曝气3天后,即可见缸中出现大量泡沫,蓝藻变黄且带些褐色,并出现些臭味。曝气10天后,蓝藻的腐烂更明显,蓝藻几乎全变成黄褐色,且带有有机质腐烂的臭味,并且有很多泡沫从缸中溢出。曝气20天后,水体显现褐色,并在玻璃缸内壁上出现了少量浅红色的附着细菌,此时利用微生物的高通量分析方法检测该附着细菌,其是红螺菌科的红假单胞菌属(Rhodopseudomonas)。30天后,玻璃缸内壁的暗红色附着光合细菌越来越密集,褐色的腐烂蓝藻水华中也逐渐带些暗红色。50天后,玻璃缸内壁的暗红色附着光合细菌已经非常密实,附着厚度有约1mm。至第70天时,玻璃缸内的腐烂蓝藻浆也逐渐由褐色变为棕红色,而后变为暗红色,从而实现了光合细菌的高浓度培育,光合细菌的浓度达到1.6×1010个/L。
实施例2
在高温的7月底从发生蓝藻水华(优势种为蓝藻门微囊藻属)的太湖获取蓝藻水华及原位水的混合物,用120目的滤网过滤获得浓缩后的蓝藻水华,此时蓝藻水华呈浆状,简称为蓝藻浆。将其转移至于湖边总体积为100L的白塑料桶中,桶高80cm。桶周边无遮光物。蓝藻浆的体积达到80L。此时白塑料桶中处于悬浮态的混合物的总氮浓度为1005mg/L,总磷浓度为169mg/L。然后对桶中混合物进行曝气处理,曝气使用空气泵上连接气石的方式,桶中共放置2个气石(气石直径2.5cm,高5cm),气石置于桶的底部,空气通过气石由桶底冒出至水华浆的表面形成气泡,气泡易在瞬间破裂。气泡形成的速度为20-40个/秒。于是,在空气通过桶底至表面的区域形成有氧区域。有氧区域的最高氧气浓度在6-12mg/L,有氧区域的体积大小因曝气强度大小而定,每个有氧区域的体积大小不定,有氧区域的分布密度为50个/m3。进行实验的7月-8月期间,桶中混合物温度波动在25-42℃。保持对桶中每天24小时持续曝气。

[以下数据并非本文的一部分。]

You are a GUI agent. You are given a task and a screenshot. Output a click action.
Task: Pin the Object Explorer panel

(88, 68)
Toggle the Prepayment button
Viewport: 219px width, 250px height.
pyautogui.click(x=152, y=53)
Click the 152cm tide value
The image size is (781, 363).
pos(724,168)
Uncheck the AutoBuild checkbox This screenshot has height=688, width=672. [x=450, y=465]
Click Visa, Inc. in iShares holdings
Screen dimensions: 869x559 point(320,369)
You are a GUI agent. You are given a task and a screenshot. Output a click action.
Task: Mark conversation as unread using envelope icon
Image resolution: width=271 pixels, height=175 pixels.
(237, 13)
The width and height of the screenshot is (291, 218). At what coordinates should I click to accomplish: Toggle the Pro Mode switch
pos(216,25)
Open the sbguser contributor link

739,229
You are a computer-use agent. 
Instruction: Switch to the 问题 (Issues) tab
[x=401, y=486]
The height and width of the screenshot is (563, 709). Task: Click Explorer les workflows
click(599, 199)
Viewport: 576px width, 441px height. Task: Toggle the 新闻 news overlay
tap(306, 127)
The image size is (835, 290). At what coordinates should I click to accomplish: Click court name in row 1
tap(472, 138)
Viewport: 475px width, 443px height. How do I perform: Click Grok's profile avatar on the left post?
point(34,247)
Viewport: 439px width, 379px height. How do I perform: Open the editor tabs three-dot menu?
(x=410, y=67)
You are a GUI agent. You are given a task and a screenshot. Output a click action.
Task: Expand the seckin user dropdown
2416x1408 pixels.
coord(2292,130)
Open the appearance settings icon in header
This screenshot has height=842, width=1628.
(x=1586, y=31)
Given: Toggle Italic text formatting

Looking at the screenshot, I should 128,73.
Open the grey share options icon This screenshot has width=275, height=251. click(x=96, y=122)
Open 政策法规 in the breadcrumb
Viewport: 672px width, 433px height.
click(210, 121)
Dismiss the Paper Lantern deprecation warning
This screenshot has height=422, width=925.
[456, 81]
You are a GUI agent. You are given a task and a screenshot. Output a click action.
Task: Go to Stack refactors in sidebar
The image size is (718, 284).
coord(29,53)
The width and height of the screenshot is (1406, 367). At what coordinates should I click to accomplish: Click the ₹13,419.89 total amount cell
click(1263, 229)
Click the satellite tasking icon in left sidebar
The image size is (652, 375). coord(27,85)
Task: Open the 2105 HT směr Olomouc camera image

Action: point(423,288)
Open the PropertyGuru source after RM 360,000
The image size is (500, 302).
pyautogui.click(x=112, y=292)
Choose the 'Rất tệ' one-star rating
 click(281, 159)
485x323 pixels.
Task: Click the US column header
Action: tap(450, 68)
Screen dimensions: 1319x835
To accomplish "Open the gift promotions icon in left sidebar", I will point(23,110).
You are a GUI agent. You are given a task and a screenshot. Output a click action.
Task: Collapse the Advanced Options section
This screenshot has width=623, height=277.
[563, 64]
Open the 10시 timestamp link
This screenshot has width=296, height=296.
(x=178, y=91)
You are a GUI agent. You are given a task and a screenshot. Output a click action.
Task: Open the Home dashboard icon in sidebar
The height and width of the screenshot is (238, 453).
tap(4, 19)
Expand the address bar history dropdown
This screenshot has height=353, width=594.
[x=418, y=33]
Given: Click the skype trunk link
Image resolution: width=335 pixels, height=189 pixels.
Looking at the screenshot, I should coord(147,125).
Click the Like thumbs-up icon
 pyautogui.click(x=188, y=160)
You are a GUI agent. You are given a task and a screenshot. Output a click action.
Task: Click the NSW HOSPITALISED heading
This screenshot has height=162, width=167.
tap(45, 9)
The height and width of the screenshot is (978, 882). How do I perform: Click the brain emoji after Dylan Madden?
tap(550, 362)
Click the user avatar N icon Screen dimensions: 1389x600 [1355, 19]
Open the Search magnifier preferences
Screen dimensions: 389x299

曝气3天后,即可见桶中出现大量泡沫,蓝藻变黄且带些褐色,并出现些臭味。曝气10天后,蓝藻的腐烂更明显,蓝藻几乎全变成黄褐色,且带有有机质腐烂的臭味,并且有很多泡沫从缸中溢出。曝气20天后,水体显现出褐色,并在桶内壁上出现了少量浅红色的附着细菌,此时利用微生物的高通量分析方法检测该附着细菌,其是红螺菌科的红假单胞菌属(Rhodopseudomonas)。30天后,桶内壁的暗红色附着光合细菌越来越密集,褐色的腐烂蓝藻水华中也逐渐带些暗红色。50天后,桶内壁的暗红色附着光合细菌已经非常密实,附着厚度有约1mm。至第70天时,桶内的腐烂蓝藻也逐渐变为暗红色,从而实现了光合细菌的高浓度培育,光合细菌的浓度达到2.2×1012个/L。
实施例3
在高温的8月从发生蓝藻水华的养殖水体中获取蓝藻水华(优势种为蓝藻门微囊藻属)及原位水的混合物,并用120目的滤网过滤获得浓缩后的蓝藻水华,此时蓝藻水华呈浆状,简称为蓝藻浆,将其放置于玻璃温室中总体积为130L的有机玻璃柱中,该柱高100cm。柱周边无遮光物。浓缩蓝藻水华的体积达到120L。此时柱中处于悬浮态的混合物的总氮浓度为895mg/L,总磷浓度为120mg/L。然后对柱中蓝藻水华进行曝气处理,曝气使用空气泵上连接气石的方式,柱中共放置3个圆柱形气石(气石直径3cm,高6cm),气石置于柱的底部,空气通过气石由柱底冒出至水华浆的表面形成气泡,气泡易在瞬间破裂。气泡形成的速度为20-40个/秒。于是,在空气通过柱底至表面的区域形成了2个垂直向的有氧区域。进行实验的8月-11月,柱中混合物温度波动在20-40℃。保持对柱中每天24小时持续曝气,有氧区域的最高氧气浓度在9-11mg/L,每个有氧区域的体积大小不定,有氧区域的分布密度为24个/m3。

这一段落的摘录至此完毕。